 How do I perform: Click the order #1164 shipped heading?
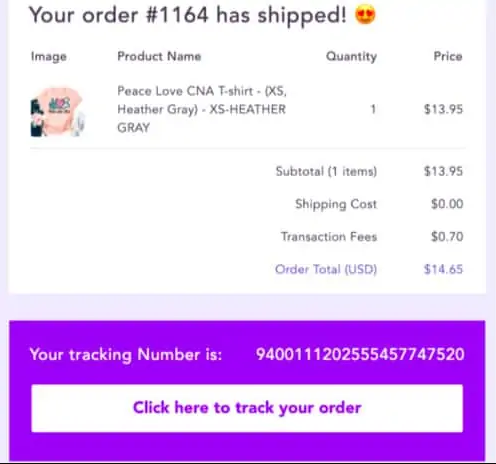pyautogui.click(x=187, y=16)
========================================
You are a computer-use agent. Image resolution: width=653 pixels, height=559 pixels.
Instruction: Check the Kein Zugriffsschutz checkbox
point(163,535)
========================================
• TASK BRIEF: Rewrite the part of the data that opens with the line containing "You are a computer-use" and closes with the line containing "point(163,535)" as a JSON list of strings, one string per line, with blank lines omitted.

• ANSWER TO THE EXERCISE:
[
  "You are a computer-use agent. Image resolution: width=653 pixels, height=559 pixels.",
  "Instruction: Check the Kein Zugriffsschutz checkbox",
  "point(163,535)"
]